Have emerging markets bottomed out? Emerging economies have yet to report the impact from higher rates and currency falls, which could prompt a further loss of investor confidence and fuel a feedback loop
August 30, 2013 Leave a comment
August 29, 2013 6:53 pm
Have emerging markets bottomed out?
By James Mackintosh
Impact from higher rates and currency falls yet to be reported
There’s an easy way to spot a true deep-value investment. It’s the position you would be embarrassed to present to the investment committee, and definitely would not recommend to a friend. Ideally, clicking to confirm the purchase should make you feel physically sick. Emerging markets (EM) are not one of those screaming bargains.

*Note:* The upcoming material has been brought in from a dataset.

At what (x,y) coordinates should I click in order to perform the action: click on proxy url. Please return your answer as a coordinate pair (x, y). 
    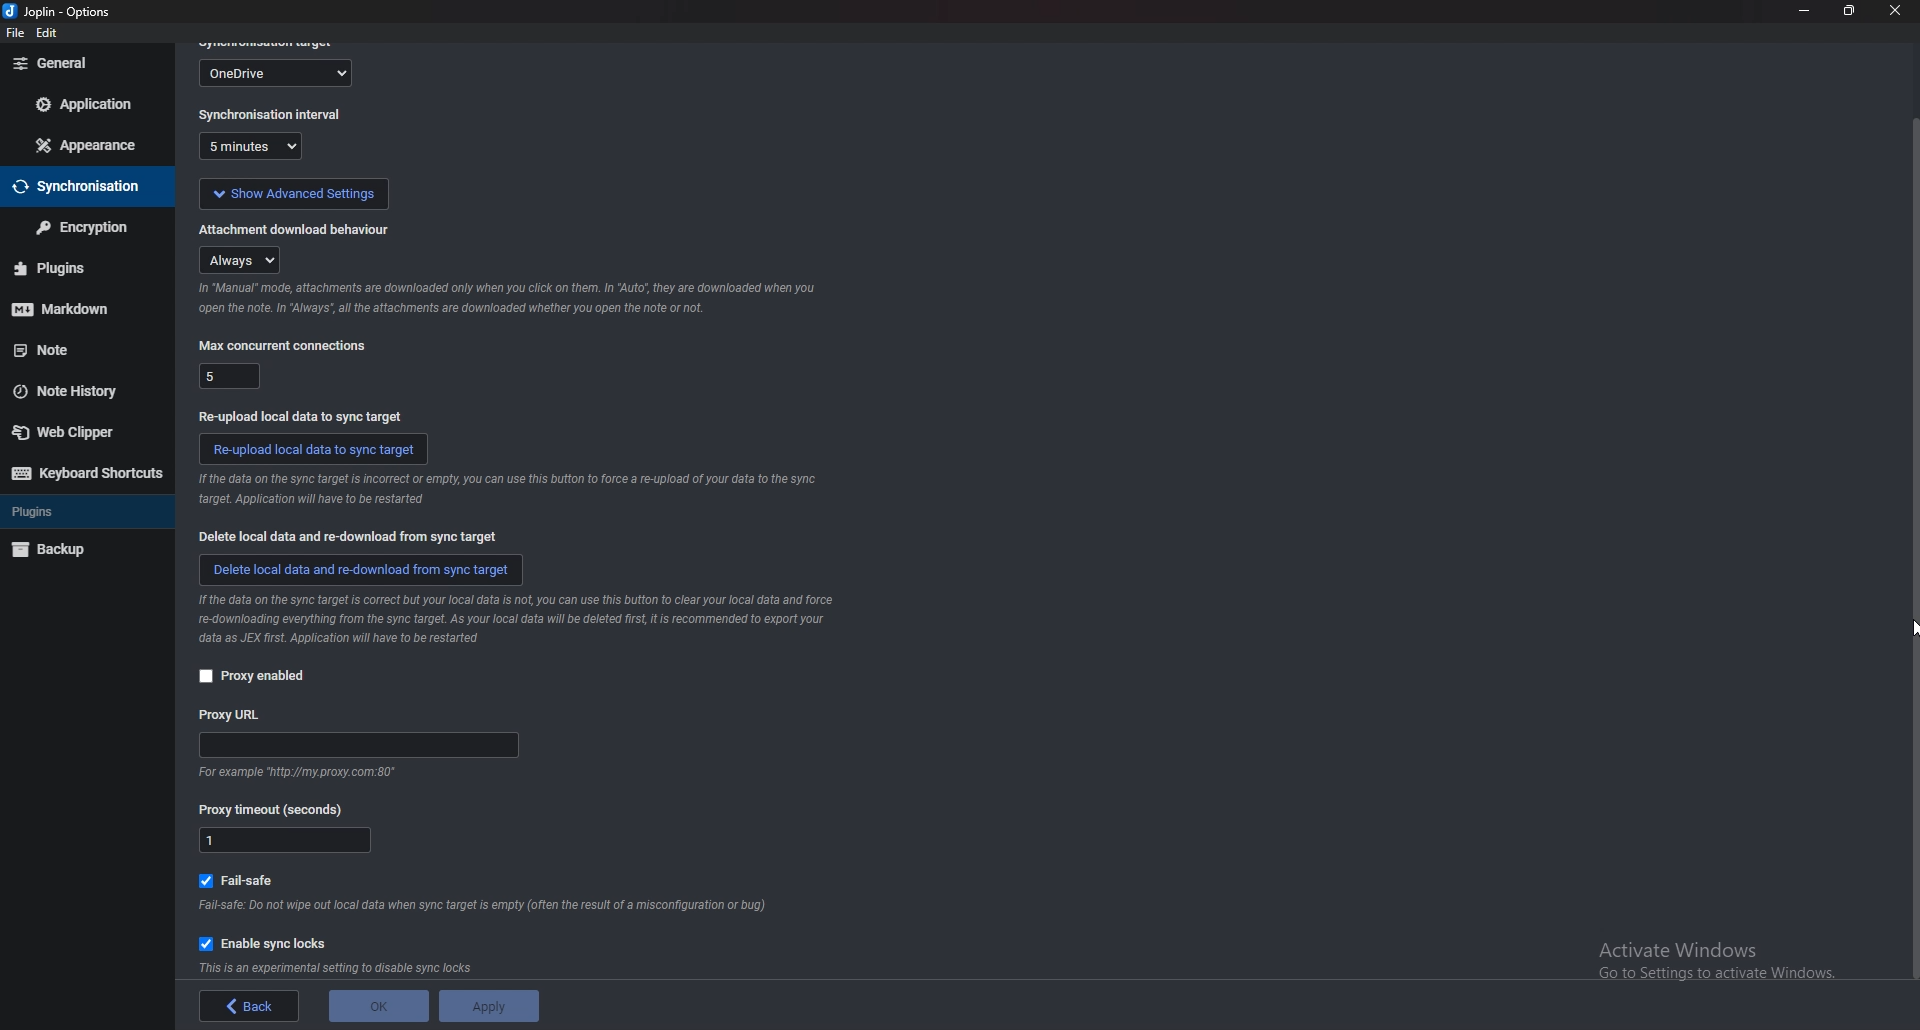
    Looking at the image, I should click on (360, 747).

Still, on Thursday they rallied strongly as government intervention in India and a rate rise in Indonesia prompted short-covering in the rupee and rupiah. Both jumped more than 3 per cent, the biggest rise in the rupee in a decade. The question is whether EM have now bottomed out. The recent speed of the fall in the rupee certainly suggests fear. Yet, investors remain ready to search for good value. Serious panic has not set in, and falls in equities, currencies or bonds, while big, are much smaller than in proper crises. EM equities have not even had a one-fifth fall from their peak this year. In dollar terms they are off 16 per cent; in local currency shares are down less than a tenth. But in relative terms EM shares look a steal. They have lagged behind developed market shares in the past three years in a way reminiscent of the aftermath of Lehman’s collapse, the 1997 Asian crisis or the reaction to the 1994 US rate hikes. The valuation discount to developed markets has not been as big since 2005 (on price to book value) or 2006 (for price to forward earnings). EM governments’ willingness to use up currency reserves might support the growing voices suggesting that now is the time to buy. But emerging economies have yet to report the impact from higher rates and currency falls, which could prompt a further loss of investor confidence and fuel a feedback loop. A pause in the selling would give EMs a chance to show they can fix entrenched economic problems. Without that, bulls can only hope global recovery gives EM economies a lift – or watch them become a true value play.